Renewables industry lowers expectations as SEC takes lead
- Saudi Electricity Company expected to take over renewables projects
- Revival of 54GW KA-Care programme considered unlikely
- Capacity of renewables projects executed will be several hundred megawatts
Sources in Saudi Arabia say SEC will carry out solar projects with a total capacity of between 100MW and 500MW in the medium term, while Saudi Aramco may continue its small solar programme.
The ambitious 54GW programme detailed by the King Abdullah Centre for Atomic and Renewable Energy (KA-Care) in 2013 stalled before the procurement process began. Round one of the programme included 2000MW of solar projects and 650MW of wind. KA-Care declined to comment on the status of its planned projects.
In January, Hashim Yamani, president of KA-Care, stated the goal of 54GW had been pushed back from 2032 to 2040.
But after years of waiting for the Saudi market to take off, the renewables industry no longer expects the KA-Care programme to be revived and is focusing on other countries.

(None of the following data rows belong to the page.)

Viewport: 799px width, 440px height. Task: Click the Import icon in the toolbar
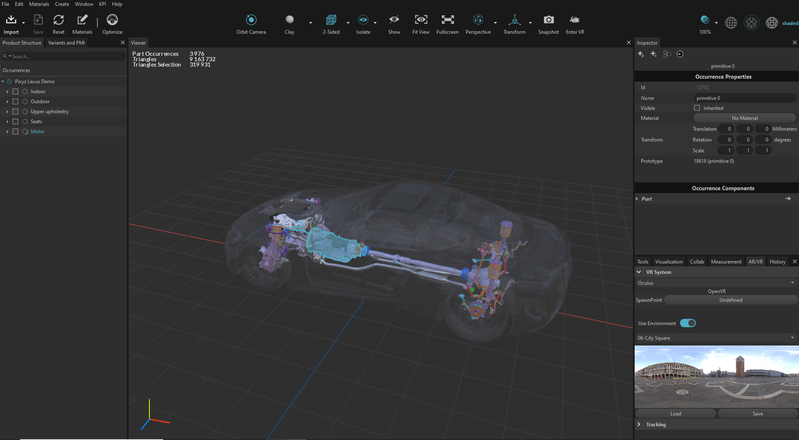point(11,20)
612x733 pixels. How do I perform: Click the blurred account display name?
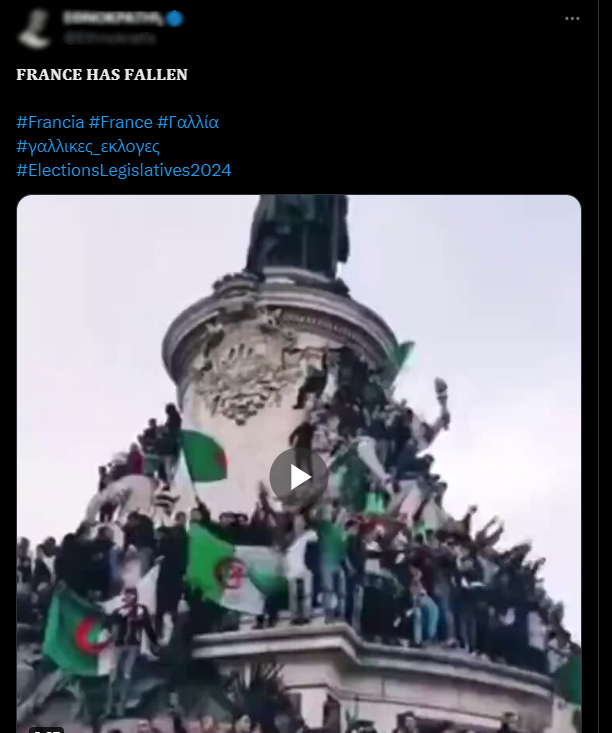113,18
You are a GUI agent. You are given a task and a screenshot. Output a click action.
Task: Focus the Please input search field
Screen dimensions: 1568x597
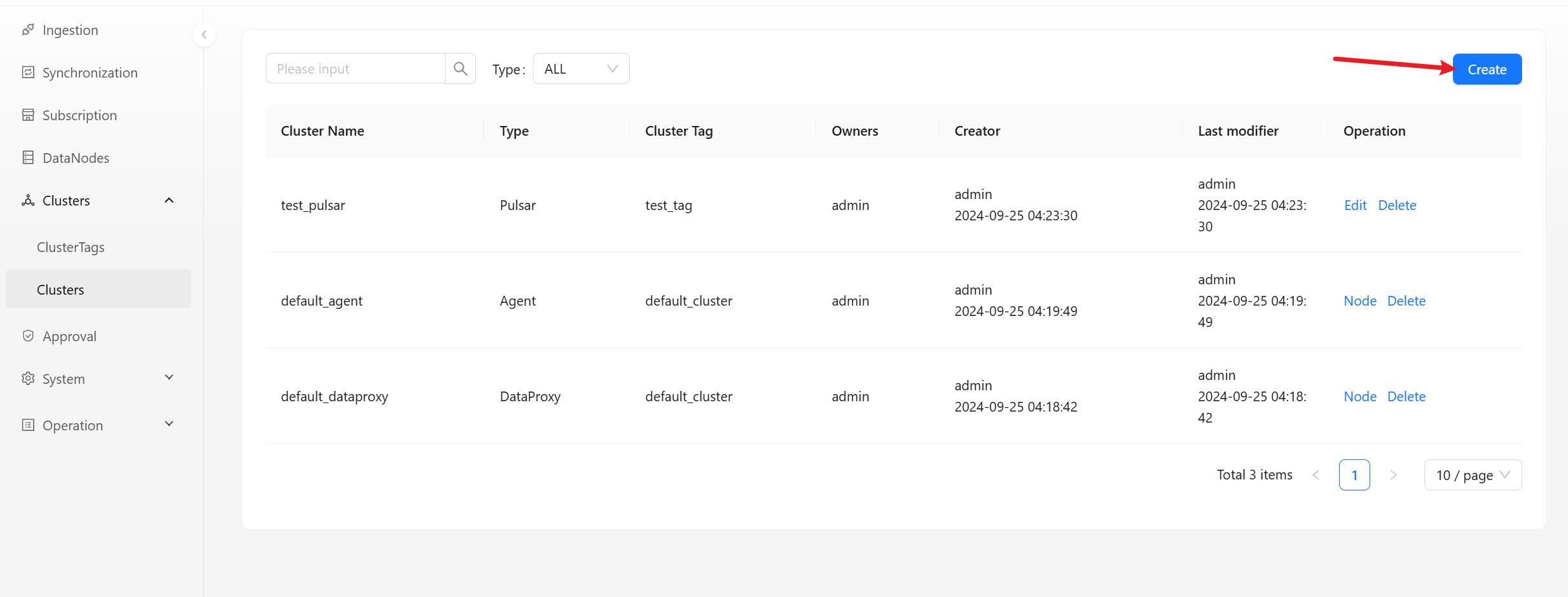pyautogui.click(x=355, y=68)
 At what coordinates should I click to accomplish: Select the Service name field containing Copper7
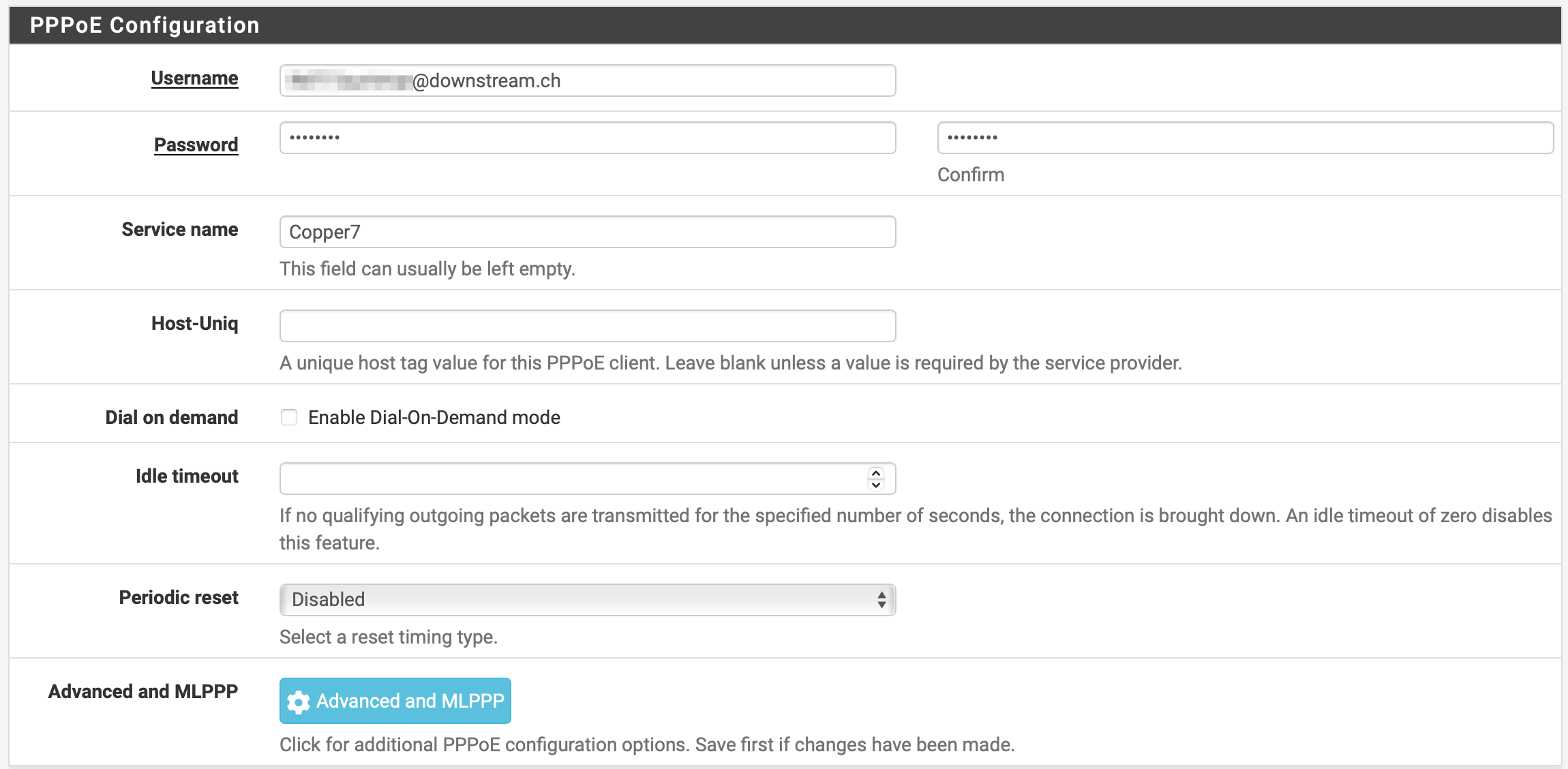(x=586, y=231)
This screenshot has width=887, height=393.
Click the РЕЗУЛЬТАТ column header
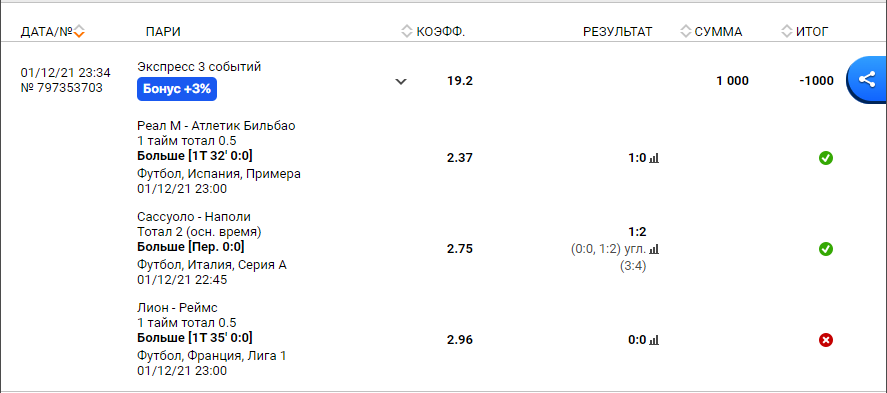click(618, 32)
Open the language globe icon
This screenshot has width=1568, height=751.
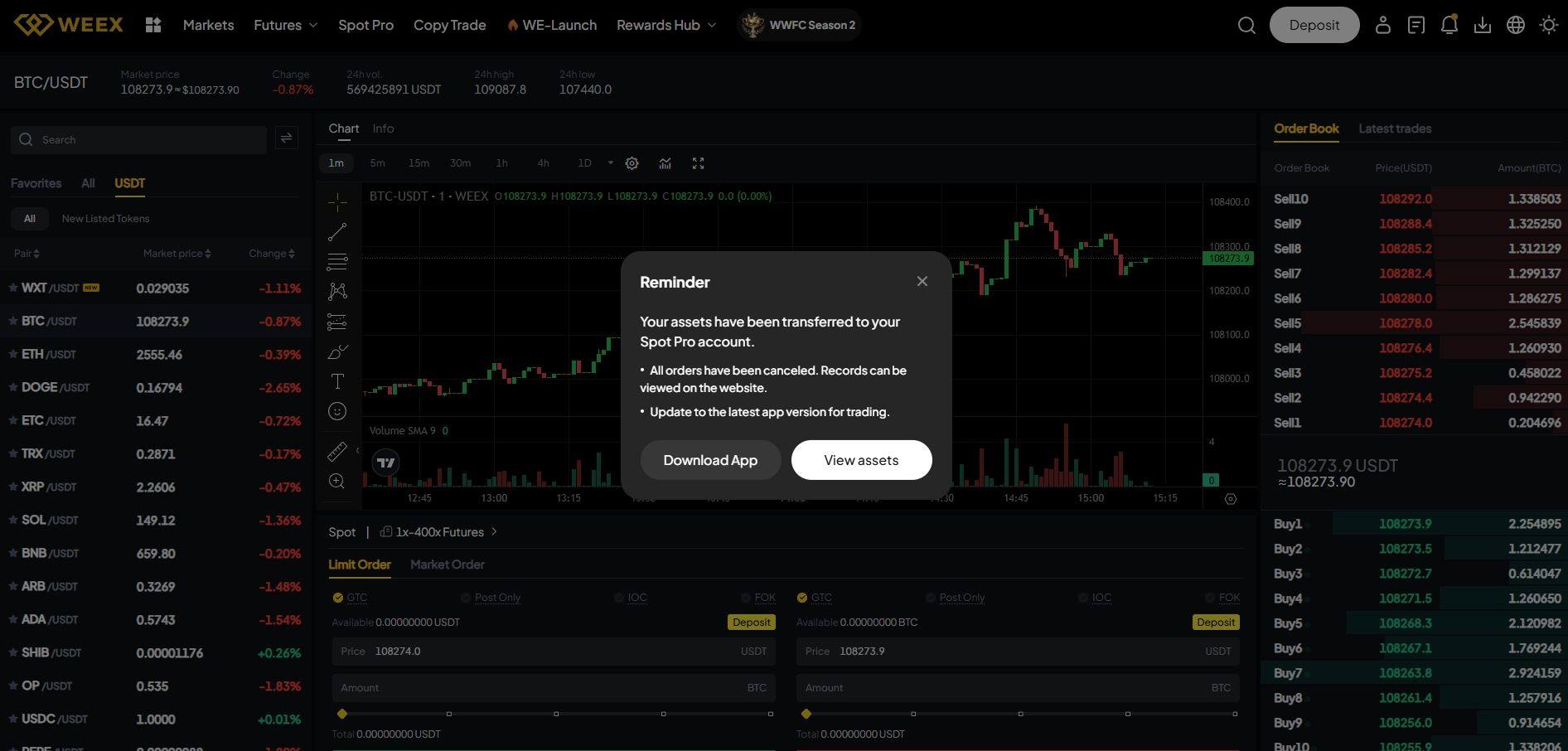1515,25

King Salman bin Abdulaziz al-Saud disbanded the bodys Supreme Council when he reshuffled the Saudi government in early 2015.

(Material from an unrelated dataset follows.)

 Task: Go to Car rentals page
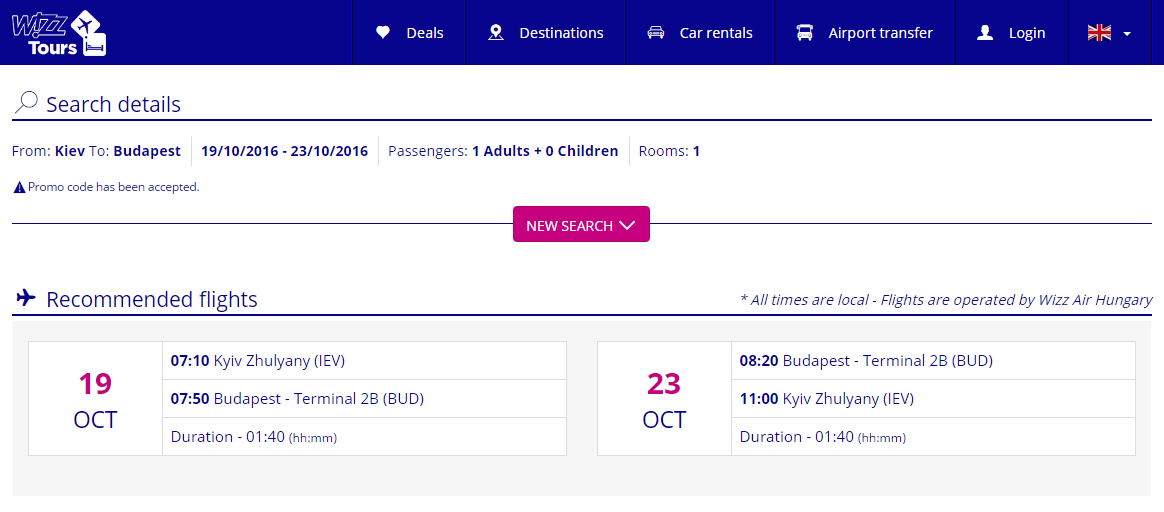700,33
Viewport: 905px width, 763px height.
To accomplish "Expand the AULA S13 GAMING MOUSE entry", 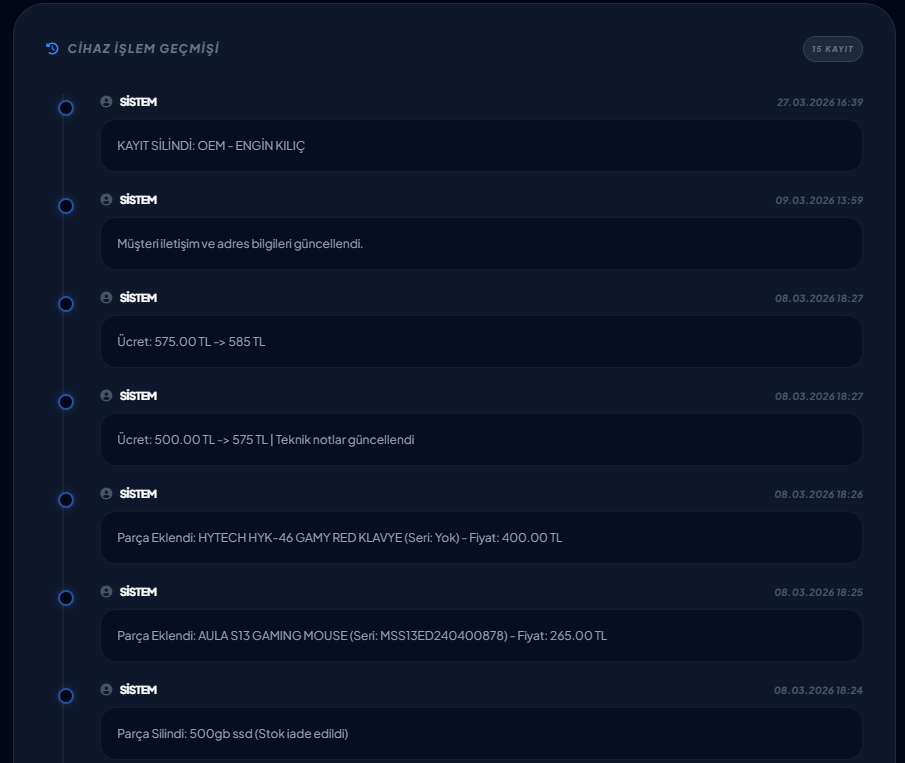I will pos(481,635).
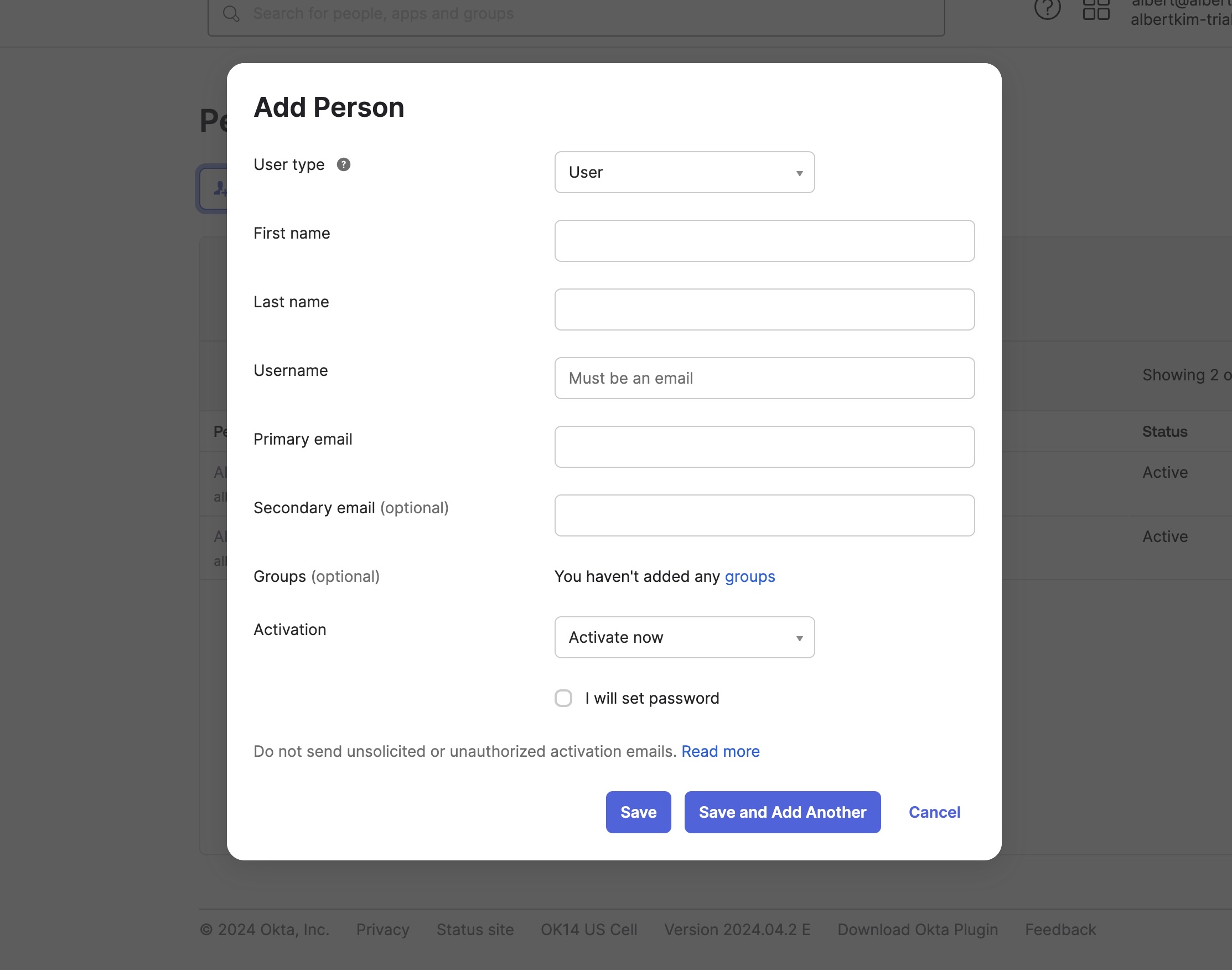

It is unclear what the organisations future role will be, but the possibilities of a regulatory or research role have been suggested.
For nuclear projects, both SEC and KA-Care signed memorandums of understanding (MoUs) with South Korean nuclear entities on 3 March 2015.
SECs MoU with South Koreas Korea Electric Power Corporation (Kepco) to study nuclear and renewable energy covers research and development, training, transmission and the development of projects over three years.
KA-Care signed an MoU with the South Koreas Ministry of Science, ICT and Future Planning to cooperate on the development of small modular reactor technologies, nuclear human capacity building and academic research.
KA-Care was to develop a civilian nuclear power programme, with up to 16 reactors providing upwards of 17,000MW of power by 2032. However, after an initial study begun in 2012, plans have stalled.